In later times the responsibility for this act has been thrown on the King. Contemporaries of moderate views, and who favoured the Parliament, were of opinion however that the responsibility rather lay with those fiery and crafty men who had possessed themselves of the control of Parliament. For they thought that the King had seriously striven to compose the quarrel: that people might well have accepted his first declaration, and that the greater part of the members had been inclined to do so; but that the seeming zeal of some few for the liberties of the country had, unfortunately for England, prevented them from yielding.[498] It is difficult to suppose that the strength and depth of the opposition would any longer have permitted an adjustment. It was now fully apparent at all events that the King and the Lower House could no longer work together.
In the Privy Council the opinion was once more expressed, that Parliament should be treated with indulgence. This was the wish of the Lord Keeper Coventry: but the Treasurer recommended the strict enforcement of the prerogative, and the King sided with this view. Not only was the dissolution of Parliament pronounced, but just as Henry VIII and Elizabeth had done, Charles I proceeded to punish the members who had offended against his dignity in their speeches.

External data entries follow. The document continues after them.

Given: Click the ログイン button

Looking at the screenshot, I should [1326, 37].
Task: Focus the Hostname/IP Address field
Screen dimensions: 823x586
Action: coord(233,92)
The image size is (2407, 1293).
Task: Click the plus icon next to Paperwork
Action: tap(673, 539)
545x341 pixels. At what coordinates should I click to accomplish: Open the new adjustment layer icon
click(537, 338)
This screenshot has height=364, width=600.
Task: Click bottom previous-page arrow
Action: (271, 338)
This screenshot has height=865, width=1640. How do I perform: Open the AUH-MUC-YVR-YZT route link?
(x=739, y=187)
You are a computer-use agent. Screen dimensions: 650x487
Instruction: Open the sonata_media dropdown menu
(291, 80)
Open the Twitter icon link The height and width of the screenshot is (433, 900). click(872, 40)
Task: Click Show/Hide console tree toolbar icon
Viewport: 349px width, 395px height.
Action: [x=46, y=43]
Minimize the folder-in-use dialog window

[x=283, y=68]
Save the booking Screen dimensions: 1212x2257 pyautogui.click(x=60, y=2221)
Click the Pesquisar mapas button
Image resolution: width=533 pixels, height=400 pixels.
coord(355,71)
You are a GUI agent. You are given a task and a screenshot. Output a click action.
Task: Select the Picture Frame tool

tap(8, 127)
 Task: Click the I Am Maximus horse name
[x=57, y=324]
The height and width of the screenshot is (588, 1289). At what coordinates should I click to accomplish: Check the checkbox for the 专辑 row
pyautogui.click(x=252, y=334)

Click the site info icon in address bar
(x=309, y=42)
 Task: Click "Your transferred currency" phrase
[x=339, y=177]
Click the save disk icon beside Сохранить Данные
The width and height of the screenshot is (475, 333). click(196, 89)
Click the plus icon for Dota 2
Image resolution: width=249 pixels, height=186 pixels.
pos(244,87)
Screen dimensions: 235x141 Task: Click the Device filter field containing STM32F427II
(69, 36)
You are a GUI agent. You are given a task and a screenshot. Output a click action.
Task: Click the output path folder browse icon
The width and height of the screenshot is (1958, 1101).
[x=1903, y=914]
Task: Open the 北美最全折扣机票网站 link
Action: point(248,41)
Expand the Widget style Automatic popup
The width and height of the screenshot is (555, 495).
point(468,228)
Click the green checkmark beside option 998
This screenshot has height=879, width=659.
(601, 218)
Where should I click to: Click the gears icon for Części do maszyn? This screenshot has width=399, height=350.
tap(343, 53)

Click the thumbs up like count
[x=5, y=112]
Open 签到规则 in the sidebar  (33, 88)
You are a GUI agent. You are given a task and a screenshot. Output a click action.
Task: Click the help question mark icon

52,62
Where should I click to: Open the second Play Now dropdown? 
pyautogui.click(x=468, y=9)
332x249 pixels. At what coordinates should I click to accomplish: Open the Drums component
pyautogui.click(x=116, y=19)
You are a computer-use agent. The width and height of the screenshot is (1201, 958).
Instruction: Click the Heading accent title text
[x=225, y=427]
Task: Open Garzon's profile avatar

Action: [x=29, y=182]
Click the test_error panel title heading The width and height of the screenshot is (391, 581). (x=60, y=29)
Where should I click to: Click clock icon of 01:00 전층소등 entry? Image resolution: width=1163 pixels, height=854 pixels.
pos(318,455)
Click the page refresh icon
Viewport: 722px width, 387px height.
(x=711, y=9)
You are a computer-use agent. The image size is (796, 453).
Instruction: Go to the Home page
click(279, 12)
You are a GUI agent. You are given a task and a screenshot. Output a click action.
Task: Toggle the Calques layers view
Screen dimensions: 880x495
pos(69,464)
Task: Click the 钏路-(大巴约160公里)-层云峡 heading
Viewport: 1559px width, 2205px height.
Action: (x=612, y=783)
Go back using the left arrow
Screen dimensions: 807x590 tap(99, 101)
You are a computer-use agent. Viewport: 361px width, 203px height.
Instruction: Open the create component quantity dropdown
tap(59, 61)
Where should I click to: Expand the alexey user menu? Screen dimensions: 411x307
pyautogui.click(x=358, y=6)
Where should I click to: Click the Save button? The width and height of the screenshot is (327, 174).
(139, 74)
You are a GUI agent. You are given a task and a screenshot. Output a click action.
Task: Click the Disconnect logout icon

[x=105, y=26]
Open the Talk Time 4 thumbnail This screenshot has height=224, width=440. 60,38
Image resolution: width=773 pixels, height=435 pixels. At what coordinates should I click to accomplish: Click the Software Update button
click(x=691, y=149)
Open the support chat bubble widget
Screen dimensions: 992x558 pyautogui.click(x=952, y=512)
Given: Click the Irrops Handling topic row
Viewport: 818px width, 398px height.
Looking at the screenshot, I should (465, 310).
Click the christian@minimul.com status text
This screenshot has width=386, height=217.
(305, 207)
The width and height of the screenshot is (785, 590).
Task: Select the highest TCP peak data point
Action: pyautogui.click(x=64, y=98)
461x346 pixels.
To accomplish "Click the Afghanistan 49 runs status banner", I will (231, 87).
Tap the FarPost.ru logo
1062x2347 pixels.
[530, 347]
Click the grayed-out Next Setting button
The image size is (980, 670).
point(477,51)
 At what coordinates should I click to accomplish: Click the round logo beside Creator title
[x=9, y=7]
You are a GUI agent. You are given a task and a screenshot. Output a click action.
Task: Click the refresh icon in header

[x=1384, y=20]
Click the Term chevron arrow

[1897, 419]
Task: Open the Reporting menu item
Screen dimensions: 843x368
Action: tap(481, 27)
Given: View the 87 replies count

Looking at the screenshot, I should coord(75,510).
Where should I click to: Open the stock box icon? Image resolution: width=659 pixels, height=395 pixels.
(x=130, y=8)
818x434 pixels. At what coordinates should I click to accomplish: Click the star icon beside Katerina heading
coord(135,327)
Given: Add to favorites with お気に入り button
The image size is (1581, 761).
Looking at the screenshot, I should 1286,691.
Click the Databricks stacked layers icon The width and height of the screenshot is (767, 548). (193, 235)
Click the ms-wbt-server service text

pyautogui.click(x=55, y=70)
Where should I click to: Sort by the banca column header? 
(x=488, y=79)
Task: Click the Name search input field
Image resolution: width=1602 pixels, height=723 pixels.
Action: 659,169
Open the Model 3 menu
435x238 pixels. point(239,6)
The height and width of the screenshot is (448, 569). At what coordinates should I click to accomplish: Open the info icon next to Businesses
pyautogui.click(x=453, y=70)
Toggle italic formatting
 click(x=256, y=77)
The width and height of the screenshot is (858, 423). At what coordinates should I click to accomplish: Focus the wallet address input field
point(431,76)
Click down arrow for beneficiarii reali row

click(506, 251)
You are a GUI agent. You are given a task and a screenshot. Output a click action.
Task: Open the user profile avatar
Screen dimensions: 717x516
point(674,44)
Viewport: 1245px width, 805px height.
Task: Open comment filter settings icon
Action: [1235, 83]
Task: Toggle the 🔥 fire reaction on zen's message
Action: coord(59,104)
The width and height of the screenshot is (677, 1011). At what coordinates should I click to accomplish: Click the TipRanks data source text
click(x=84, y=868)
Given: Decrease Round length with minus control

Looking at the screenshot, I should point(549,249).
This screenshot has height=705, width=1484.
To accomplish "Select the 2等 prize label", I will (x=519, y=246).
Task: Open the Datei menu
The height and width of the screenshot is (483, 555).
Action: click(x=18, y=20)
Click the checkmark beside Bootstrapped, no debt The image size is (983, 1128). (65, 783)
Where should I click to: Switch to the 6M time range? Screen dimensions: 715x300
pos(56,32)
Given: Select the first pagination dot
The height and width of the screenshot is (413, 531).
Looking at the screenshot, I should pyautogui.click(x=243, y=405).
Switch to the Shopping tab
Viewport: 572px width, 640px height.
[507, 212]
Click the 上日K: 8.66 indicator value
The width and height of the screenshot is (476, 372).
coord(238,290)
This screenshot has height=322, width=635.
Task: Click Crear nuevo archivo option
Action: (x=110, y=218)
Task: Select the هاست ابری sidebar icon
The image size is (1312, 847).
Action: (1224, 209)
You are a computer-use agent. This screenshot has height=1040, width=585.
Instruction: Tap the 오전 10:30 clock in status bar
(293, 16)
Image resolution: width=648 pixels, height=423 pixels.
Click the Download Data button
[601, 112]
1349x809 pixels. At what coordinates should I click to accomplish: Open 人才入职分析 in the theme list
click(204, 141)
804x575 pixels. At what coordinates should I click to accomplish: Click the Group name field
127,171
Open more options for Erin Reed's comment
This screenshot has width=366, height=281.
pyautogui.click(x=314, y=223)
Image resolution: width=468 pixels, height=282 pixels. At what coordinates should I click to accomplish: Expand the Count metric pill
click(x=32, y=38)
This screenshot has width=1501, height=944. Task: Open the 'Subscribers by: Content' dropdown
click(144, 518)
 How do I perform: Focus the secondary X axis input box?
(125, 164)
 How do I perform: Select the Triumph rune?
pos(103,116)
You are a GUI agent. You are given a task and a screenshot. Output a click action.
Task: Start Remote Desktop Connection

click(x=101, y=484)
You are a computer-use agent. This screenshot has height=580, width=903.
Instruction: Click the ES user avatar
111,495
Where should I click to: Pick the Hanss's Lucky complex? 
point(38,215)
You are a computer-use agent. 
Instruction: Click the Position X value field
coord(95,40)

He first of all decided not to call Parliament together again. He declared that he had now abundantly proved that he loved to rule by the help of Parliament; that he had been compelled against his wish by the last proceedings to desist from the attempt, and that he would not renew it until his people had learnt to know him better. He said that he should consider it presumption if any time were prescribed to him for reassembling Parliament; that Parliament ought to be summoned, held, and dissolved, solely at the discretion of the King.
The great advantage of Parliament in this conflict consisted in its ability to appeal to legal precedents of past centuries in its favour. What had once rendered the continuance of the ascendancy of Parliament impossible, the danger into which it had plunged the common interests of the kingdom, was now forgotten. The laws of those times had not been repealed, but had only been modified and curtailed in its own favour by the sovereign power, which had grown strong since that time. Every position, new or unusual at the moment, which Parliament maintained was, if not laid down in former ordinances, yet at all events so logically inferred from them, that it appeared customary and in accordance with primitive law. If on the contrary Charles I maintained the prerogative which his father had exercised, and which Queen Elizabeth and the House of Tudor in general had possessed, he was placed in the awkward position of appearing to act without the countenance of the laws. He now resolved to govern, at least for a time, without the aid of Parliament. Many of his ancestors had done exactly the same; but since their time attachment to parliamentary government had become part of the national feeling. It now appeared not only to represent fully the liberties, but also especially the most popular religious tendencies of the country.
Whether under these circumstances the King would have succeeded in giving effect to his ideas, even if more peaceful times had ensued, was from the beginning extremely doubtful.[499]